Where there is a phone for teachers’ use, it can be impossible to keep any vestiges of privacy. I remember one excruciating call I received from a catalogue company. I didn’t have time to get to the shops, so I’d ordered some bras. They lost the order, and rang me at school to confirm what I wante. I had to repeat my size and my specific requirements to an operator who seemed to be hearing-impaired. I was at the phone in the staffroom while a staff briefing was taking place. To this day I can’t walk past one department without someone saying, “No, I want the virgin pink, not the whore-ful fuchsia”.

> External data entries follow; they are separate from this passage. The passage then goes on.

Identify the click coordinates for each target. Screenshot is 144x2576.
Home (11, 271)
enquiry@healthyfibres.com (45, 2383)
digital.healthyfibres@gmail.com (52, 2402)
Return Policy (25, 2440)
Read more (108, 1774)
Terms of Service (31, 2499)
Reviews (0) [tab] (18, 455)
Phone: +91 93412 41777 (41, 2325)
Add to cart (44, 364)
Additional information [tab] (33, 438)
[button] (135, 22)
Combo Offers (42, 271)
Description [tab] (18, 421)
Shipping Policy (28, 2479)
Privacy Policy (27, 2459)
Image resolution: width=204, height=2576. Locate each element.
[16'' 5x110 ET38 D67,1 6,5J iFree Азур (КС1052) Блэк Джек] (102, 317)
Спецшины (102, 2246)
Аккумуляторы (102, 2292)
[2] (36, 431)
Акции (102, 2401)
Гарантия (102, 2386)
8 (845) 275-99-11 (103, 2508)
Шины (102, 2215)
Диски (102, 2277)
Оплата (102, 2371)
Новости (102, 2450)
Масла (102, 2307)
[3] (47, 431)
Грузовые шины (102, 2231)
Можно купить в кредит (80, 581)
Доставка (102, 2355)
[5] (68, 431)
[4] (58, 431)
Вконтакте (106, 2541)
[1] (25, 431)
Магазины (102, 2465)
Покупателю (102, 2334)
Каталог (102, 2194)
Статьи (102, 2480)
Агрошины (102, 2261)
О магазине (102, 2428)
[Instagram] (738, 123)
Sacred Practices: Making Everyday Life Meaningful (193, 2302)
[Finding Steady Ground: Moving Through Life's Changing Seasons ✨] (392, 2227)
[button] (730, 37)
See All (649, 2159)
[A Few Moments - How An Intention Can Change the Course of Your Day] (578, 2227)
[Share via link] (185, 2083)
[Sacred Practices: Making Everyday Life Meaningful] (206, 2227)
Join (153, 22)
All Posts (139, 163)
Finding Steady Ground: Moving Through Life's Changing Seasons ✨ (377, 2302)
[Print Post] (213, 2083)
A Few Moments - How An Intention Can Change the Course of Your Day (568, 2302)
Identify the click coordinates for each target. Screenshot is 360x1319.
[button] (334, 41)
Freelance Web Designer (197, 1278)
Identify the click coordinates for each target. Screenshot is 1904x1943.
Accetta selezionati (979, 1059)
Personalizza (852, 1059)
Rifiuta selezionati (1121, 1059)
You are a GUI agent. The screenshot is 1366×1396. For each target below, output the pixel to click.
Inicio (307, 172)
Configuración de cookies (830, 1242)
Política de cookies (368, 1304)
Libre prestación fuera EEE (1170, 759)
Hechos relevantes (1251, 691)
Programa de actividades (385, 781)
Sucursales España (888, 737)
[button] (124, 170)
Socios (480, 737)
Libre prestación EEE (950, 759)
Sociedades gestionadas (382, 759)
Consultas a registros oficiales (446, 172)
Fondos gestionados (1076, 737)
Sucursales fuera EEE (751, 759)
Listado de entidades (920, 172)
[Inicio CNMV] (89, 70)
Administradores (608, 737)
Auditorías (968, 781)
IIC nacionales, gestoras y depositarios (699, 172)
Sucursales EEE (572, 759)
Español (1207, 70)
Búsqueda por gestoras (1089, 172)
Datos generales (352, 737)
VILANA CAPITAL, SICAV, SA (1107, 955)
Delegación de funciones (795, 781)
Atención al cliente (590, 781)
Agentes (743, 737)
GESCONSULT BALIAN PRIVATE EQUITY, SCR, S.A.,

My boyfriend likes to give me and his family a running commentary on his minute-to-minute movements. He doesn’t understand that I share a phone with 60 colleagues, all sniggering as I take his calls during lunch, trying desperately to pretend that I’m on the phone to a parent while they eat their sandwiches and count the number of times he’s phoned in the past hour. The record is five.

So now that I have my mobile, I can nip out to the playground at break and conduct my affairs in rather more private, albeit freezing, surroundings. I’d rather my Year 9s took the mickey out of my calls than my colleagues hear yet another fascinating conversation about what my boyfriend had for lunch. As I talk, I’ll feel solidarity with all the other teachers perched in odd places around their schools, mobiles in hand, trying desperately to make calls like normal people. One hides in a cupboard to get some privacy to make his calls.

A mobile in school opens whole new areas of etiquette. That’s more for the teachers than the kids, especially my sixth-formers, who think nothing of conducting a conversation with their friends while I’m trying to set up a fascinating group activity. Do you leave it on in the staffroom? Is it acceptable to take calls with your colleagues in earshot?

But sometimes I appreciate being uncontactable in school. It makes your work different, cut off from the usual rushed communication of the outside world. It’s the only time I’ve ever legitimately been able to escape my mum. But, in the end, the outside world wins and I’m back in touch. Perhaps it will spread, and we’ll soon be a nation of teachers ready with mobile phones. Marking won’t happen. Lessons won’t be taught. Education will disintegrate. At least we’ll be able to phone for a pizza.